Wednesday, December 2, 1998 Published at 02:30 GMT
Pinochet retreats to luxury estate
The ambulance carrying General Pinochet leaves the hospital
"It's a bit like having Adolf Hitler move in next door," was the verdict of one of General Augusto Pinochet's new neighbours.
He now waits to learn if he is to be extradited to Spain in connection with genocide and torture allegations during his rule in Chile.
That announcement is due on 11 December.
His new, temporary, residence is on the Wentworth estate - beside the Wentworth Golf Club, home to golf's World Matchplay championship.
It is not clear who owns the property where the general is now staying. Many of the large houses on the Wentworth estate are inhabited by diplomats and one local said that renting a mansion could cost the general £10,000 a month.
The state department stressed it did not have a public position on the legal cases against the general. A spokesman said that while documents had been provided to Madrid over the past year, it still felt Chilean Government opinion should be respected.
Leaving for luxury
The former Chilean military ruler was escorted out of the Grovelands Priory hospital in Southgate by a convoy of police cars.
Police Commander Carl Crathern, responsible for policing the North Surrey Division, said: "I can confirm that General Pinochet is now in residence in a house on the Wentworth estate."
Spain sets out its position
The Spanish Government has reiterated its position on his extradition.
Spain's Foreign Minister Abel Matutes told his Chilean opposite number, Jose Miguel Insulza, he could not intervene in the extradition process.
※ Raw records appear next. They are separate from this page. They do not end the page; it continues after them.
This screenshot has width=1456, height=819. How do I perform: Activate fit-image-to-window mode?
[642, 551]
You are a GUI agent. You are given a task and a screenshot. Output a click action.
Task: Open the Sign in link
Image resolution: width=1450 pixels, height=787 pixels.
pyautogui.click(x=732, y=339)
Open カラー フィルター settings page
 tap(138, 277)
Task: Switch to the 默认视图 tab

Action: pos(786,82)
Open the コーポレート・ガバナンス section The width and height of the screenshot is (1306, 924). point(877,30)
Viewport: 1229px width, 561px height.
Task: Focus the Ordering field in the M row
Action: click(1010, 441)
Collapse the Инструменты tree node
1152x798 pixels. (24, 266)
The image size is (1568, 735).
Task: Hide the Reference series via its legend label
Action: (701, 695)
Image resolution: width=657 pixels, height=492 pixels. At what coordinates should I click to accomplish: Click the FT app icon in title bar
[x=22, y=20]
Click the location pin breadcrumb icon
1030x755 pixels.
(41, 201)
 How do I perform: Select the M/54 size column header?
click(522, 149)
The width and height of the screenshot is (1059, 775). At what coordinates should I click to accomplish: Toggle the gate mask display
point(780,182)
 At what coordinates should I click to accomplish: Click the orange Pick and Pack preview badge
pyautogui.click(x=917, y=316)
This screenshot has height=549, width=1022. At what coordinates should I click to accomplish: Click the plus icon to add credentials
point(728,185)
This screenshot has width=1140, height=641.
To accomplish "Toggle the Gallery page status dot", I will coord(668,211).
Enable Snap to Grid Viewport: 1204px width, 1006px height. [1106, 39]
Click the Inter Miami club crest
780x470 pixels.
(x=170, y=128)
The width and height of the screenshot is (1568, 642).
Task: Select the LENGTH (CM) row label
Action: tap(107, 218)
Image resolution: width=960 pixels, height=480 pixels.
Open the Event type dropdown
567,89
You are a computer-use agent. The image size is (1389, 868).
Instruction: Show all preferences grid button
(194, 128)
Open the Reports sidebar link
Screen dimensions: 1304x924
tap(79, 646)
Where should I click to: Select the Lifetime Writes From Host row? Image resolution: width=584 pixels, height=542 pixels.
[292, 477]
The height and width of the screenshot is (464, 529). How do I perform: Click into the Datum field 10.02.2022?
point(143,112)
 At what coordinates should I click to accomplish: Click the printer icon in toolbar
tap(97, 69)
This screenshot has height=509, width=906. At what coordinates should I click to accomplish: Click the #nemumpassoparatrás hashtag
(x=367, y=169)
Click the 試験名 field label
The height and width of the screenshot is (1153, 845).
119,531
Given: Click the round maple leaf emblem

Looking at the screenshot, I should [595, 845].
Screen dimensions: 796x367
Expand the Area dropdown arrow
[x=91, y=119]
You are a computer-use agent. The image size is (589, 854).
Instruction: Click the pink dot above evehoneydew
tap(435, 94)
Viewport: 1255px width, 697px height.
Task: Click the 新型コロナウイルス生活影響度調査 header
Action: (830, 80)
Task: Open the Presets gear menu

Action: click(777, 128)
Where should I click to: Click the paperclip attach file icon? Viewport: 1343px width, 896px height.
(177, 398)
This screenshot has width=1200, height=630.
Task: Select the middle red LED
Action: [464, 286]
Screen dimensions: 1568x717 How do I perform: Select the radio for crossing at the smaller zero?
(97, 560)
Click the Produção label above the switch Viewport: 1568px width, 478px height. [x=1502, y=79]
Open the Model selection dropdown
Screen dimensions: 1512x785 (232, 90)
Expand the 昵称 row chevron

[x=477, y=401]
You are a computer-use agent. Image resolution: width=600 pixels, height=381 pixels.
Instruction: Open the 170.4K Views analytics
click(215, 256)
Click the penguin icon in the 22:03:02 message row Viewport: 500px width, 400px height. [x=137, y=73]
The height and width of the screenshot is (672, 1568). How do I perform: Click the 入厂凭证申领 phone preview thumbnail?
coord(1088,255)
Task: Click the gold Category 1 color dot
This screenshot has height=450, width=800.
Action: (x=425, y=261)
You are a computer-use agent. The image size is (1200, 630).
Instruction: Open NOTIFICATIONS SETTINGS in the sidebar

Mr Insulza said judicial decisions on General Pinochet's fate should not be influenced by political considerations.
Earlier, he met the speaker of the lower house of the Spanish parliament, Federico Trillo, and said the former dictator was unlikely to get a fair trial if extradited.
He said: "The political climate in Spain is not favourable to General Pinochet and that carries weight in the judicial process even beyond the will of the judges to be impartial."